Problem to solve:
Each line from the start of the data below through the one containing "Task: Focus the" must be reproduced exactly.

* * * * * * * * *

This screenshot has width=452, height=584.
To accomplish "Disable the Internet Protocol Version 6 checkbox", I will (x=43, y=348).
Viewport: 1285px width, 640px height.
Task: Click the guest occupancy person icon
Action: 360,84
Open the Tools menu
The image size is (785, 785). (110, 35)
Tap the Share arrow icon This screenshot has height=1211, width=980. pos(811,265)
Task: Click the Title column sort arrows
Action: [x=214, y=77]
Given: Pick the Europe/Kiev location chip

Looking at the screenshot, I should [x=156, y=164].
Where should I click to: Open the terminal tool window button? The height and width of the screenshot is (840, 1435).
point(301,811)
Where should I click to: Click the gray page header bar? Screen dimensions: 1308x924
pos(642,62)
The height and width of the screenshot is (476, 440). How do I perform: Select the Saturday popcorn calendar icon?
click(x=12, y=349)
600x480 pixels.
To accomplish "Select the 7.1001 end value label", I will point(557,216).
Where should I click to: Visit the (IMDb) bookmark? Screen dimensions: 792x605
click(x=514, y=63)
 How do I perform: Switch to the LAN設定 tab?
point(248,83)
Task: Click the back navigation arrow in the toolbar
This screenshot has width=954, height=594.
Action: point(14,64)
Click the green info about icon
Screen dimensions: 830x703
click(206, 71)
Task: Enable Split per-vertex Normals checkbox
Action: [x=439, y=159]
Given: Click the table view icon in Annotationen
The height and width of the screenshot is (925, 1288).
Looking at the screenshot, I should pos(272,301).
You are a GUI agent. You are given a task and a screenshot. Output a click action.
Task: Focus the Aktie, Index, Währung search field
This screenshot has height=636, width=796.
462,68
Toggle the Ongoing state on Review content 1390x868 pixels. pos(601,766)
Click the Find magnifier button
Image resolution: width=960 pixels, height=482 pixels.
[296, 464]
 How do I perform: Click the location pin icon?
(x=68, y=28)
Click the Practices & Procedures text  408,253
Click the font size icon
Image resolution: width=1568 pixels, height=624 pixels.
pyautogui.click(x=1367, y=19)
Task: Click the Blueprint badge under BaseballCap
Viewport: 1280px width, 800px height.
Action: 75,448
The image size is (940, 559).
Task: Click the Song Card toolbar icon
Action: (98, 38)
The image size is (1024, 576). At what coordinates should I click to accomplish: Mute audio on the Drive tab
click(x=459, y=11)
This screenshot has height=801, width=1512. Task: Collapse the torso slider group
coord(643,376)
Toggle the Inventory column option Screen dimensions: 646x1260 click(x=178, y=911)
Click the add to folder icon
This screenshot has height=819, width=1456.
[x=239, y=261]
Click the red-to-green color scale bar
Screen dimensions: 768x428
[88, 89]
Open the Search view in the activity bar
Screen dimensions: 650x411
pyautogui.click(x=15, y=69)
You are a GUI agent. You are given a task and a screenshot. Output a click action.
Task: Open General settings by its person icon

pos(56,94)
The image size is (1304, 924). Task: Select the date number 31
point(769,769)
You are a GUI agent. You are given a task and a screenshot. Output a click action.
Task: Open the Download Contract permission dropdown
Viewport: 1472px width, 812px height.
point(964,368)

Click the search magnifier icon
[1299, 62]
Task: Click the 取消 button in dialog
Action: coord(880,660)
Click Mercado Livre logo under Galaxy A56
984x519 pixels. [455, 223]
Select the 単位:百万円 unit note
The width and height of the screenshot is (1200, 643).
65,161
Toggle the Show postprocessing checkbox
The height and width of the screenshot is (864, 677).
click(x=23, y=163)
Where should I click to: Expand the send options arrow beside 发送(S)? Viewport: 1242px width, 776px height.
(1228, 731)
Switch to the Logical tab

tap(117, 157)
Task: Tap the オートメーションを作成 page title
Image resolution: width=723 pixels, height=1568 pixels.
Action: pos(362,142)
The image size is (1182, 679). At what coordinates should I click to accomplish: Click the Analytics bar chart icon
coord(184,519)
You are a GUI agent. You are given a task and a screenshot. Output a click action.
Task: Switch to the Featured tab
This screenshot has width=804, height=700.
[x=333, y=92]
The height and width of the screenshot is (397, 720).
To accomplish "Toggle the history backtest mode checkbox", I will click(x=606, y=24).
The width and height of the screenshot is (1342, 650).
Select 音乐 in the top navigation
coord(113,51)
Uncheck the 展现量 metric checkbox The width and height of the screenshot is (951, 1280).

* * * * * * * * *

Answer to this problem:
This screenshot has width=452, height=584.
To accomplish "Disable the Internet Protocol Version 6 checkbox", I will (x=43, y=348).
Viewport: 1285px width, 640px height.
Task: Click the guest occupancy person icon
Action: 360,84
Open the Tools menu
The image size is (785, 785). (110, 35)
Tap the Share arrow icon This screenshot has height=1211, width=980. pos(811,265)
Task: Click the Title column sort arrows
Action: [x=214, y=77]
Given: Pick the Europe/Kiev location chip

Looking at the screenshot, I should [x=156, y=164].
Where should I click to: Open the terminal tool window button? The height and width of the screenshot is (840, 1435).
point(301,811)
Where should I click to: Click the gray page header bar? Screen dimensions: 1308x924
pos(642,62)
The height and width of the screenshot is (476, 440). How do I perform: Select the Saturday popcorn calendar icon?
click(x=12, y=349)
600x480 pixels.
To accomplish "Select the 7.1001 end value label", I will point(557,216).
Where should I click to: Visit the (IMDb) bookmark? Screen dimensions: 792x605
click(x=514, y=63)
 How do I perform: Switch to the LAN設定 tab?
point(248,83)
Task: Click the back navigation arrow in the toolbar
This screenshot has width=954, height=594.
Action: point(14,64)
Click the green info about icon
Screen dimensions: 830x703
click(206, 71)
Task: Enable Split per-vertex Normals checkbox
Action: [x=439, y=159]
Given: Click the table view icon in Annotationen
The height and width of the screenshot is (925, 1288).
Looking at the screenshot, I should pos(272,301).
You are a GUI agent. You are given a task and a screenshot. Output a click action.
Task: Focus the Aktie, Index, Währung search field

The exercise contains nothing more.